On "2 Sides," you call out everyone who claims to rep their city but does not. Is there anyone in particular who you were talking about when you wrote the record?

Yeah, anybody who feels funny when they hear it. If it makes you feel funny, then you know I’m talkin’ about you.

Have you received a response from anyone?

And I better not.

Have you spoken with other Atlanta artists who feel the same way?

Yeah, almost every Atlanta artist feels that way—almost every real Atlanta artist. And we gotta be happy and content bein’ Atlanta. You got people comin’ up from rural places in Georgia every day—Augusta, Savannah, Macon, Valdosta, Rome, Georgia—they wanna be a part of Atlanta. They didn’t get to this city to try to be f*ckin’ black Hollywood or the new New York; they came to Atlanta to be in the capital of Georgia, so Atlanta is still supposed to feel like Georgia.

Atlanta doesn't feel like Georgia anymore?

No. It feels like, like I said, like some bullsh*t black Hollywood. And when I say “black Hollywood,” I don’t mean the glamour that you watch on the Oscars, I mean watchin’ them f*ckin’ white girls spill outta the club, drunk over [themselves], Mercedes drivin’ over paparazzi. I mean coked-out f*ckin’ dudes dyin’ in clubs and sh*t—that ain’t what my city’s about! My city’s not a brothel; we’re bigger and better than that. This is a major player town, this is a town where blacks were able to come, put their roots in, and get money, and build wealth, legally and illegally, for over 30 years. So I’m not gonna let my city be reduced to a f*ckin’ photo op in a picture book on atlparties.com or some bullsh*t like that. It’s bigger than that.
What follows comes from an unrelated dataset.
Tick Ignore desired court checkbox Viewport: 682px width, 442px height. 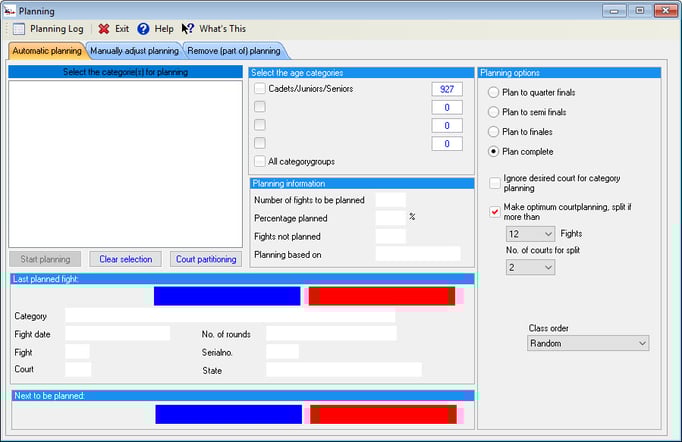pos(495,182)

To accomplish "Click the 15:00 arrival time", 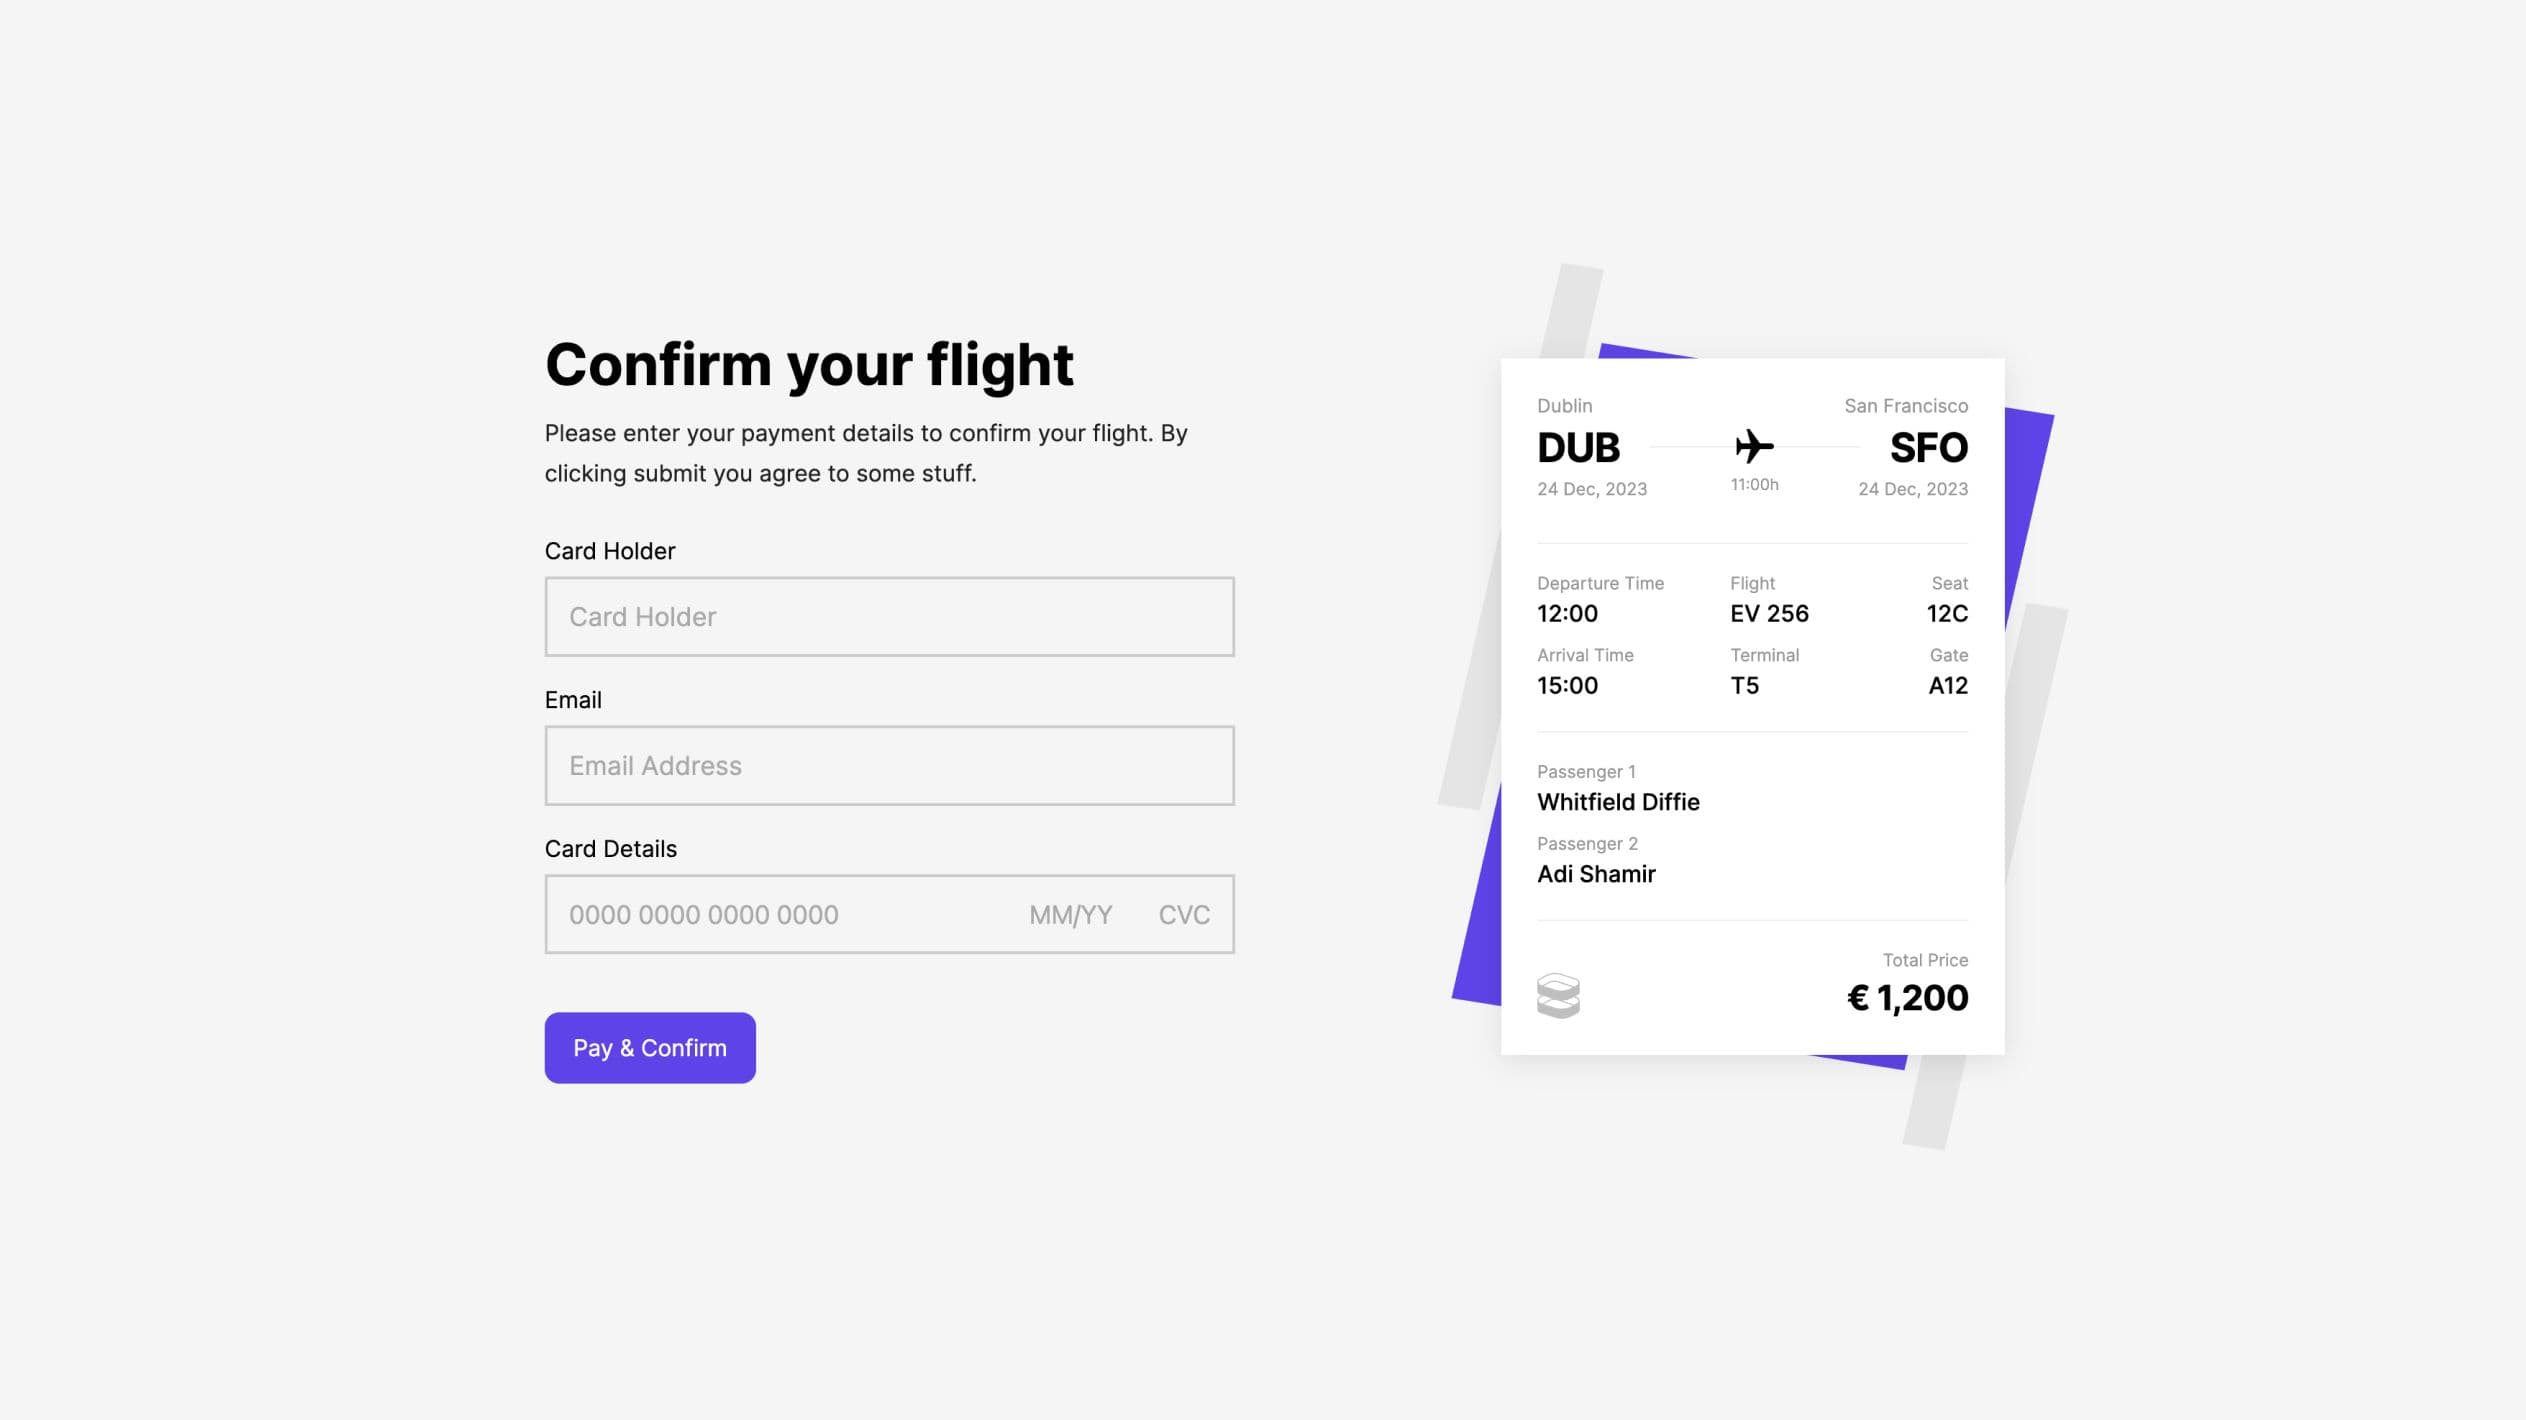I will point(1567,685).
You recently penned an article entitled "Killer Mike’s Guide to the Grind" and in your opening paragraph, you wrote, “So you want to get into the game? Quit while you’re ahead and go to college! That’s the advice I’d give to anybody starting out right now.” Would you have taken your own advice when you were 18?

Fifty percent of the reason I got a record deal is because I sold dope. Fifty percent of the reason I got a record deal is because I went to Morehouse University. If I would never have sold dope, I would never have bought studio time and made the music that Big Boi’s brother bought. I never would’ve met Big Boi had I never decided to go to Morehouse College because a teacher told me I’d never make it into that college. I only wanted to go to prove that teacher wrong.

Did you graduate?

No, and that’s why I say I would’ve followed my advice: I would’ve stayed and graduated. I didn’t have to go back to selling coke; I could’ve stayed in college, only sold weed through college, graduated college, and still would’ve ended up, theoretically, in my mind, with a record deal a couple of years later.

Step four of your guide says, “Connect with Your Audience.” You wrote that the key is to build a lasting relationship. You’ve been in the hip-hop for almost a decade now—how have you built this long-lasting relationship with all of your fans?

I don’t have a six-pack. I am not 195 pounds. I am six foot three and dark. I can’t sing. I’m a hell of a rapper in an age when that means nothing [laughs]. But what I have is the unique ability to connect with people, ‘cause I don’t see people as customers; I see people as supporters. I realize, if you only make nine bucks an hour, you have to work for two hours to buy an hour and twenty minutes of music from me. So in order for you to buy eighty minutes of music, you give up 120 minutes. Why am I ever going to treat you like anything other than the most valuable commodity I have?